The false urgency that pushes everything into Yes or No
There are christians wanting to nuance their public voices to make them pastoral (at best) and to subjugate the scriptural challenges (at worst). This tends to be followed by christians wanting to correct other christians by reasserting the importance of scripture (at best) and espousing their own bigotry (at worst).
These issues often take on a very two-sided nature, especially in the U.S. where the public sphere of conversation has been defined by 2 party politics pushing each other into opposite extremes.
So again here the loudest voices want to make us quickly affirm a YES or NO, even when the question itself is not always clear or stated.
Each of these questions I believe should have a clear christian answer, but not all the same answer;
- Does Scripture condone homosexual relationships?
- How do we handle situations that don’t seem explicitly dealt with in Scripture?
- Should Church conform to culture?
- Should society demand religious communities to neglect clearly held scriptural teaching that has historical continuity for the past 400 years or more?
- Are all sins the same or are sexual sins worse?
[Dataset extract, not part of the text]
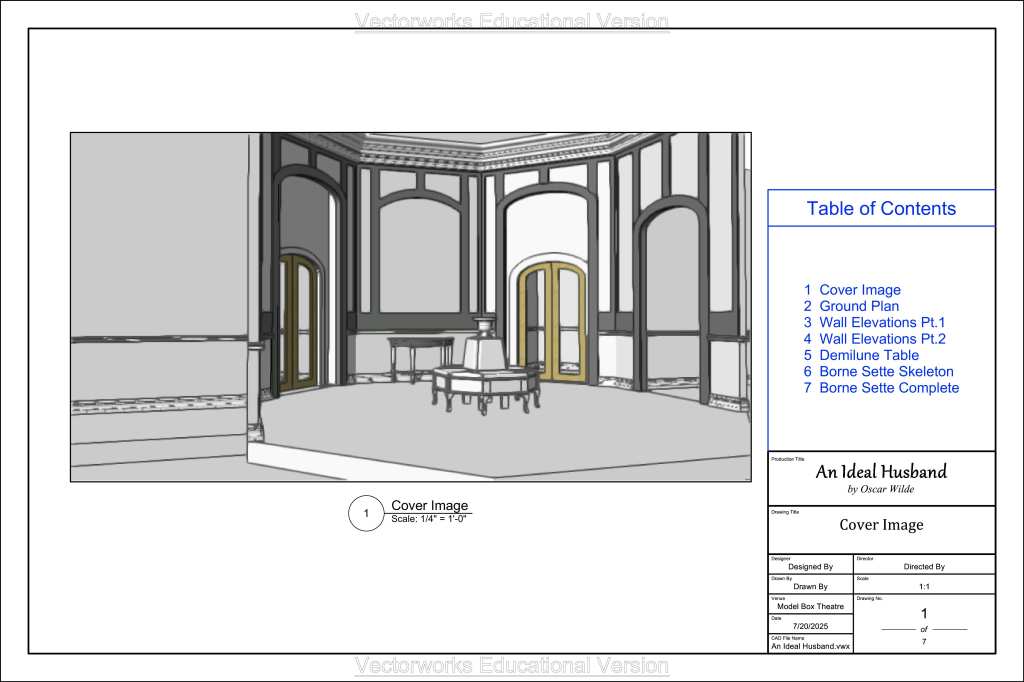Select the 7/20/2025 date field
Image resolution: width=1024 pixels, height=682 pixels.
pos(810,626)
- What should Christians think? about believers who practise homosexuality? about believers who experience same-sex attraction? about non-believers who practise homosexuality? about believers who want to hold offices of authority who practise homosexuality?
Where is God’s presence, How are we to long for it, How much of it should we expect, and How much are we to be it for one another?
I have been thinking alot about these ideas through some ideas that have been recently popularised in John Waltons book, The Lost world of Genesis One1, which seeks to recover how ancient near middle eastern readers (or hearers) would have understood the story.
Walton explains how the garden of eden and more widely the creation of the cosmos follows patterns of other creation stories in the near East. The Genesis account describes the garden in ways the original hearers would have understood as at once and temple and a palace.
In ancient near eastern cultures humans created material idols, and placed them in a garden which was their ‘kingly’ seating and the temple at which people encountered their presence. What followed after the idol building phase was what was called a ‘spiritation’ ceremony, literally an in-Spirit-ing where the priest of the given idol would finalise the ceremony by breathing onto the idol to give it life. Remind you of anything?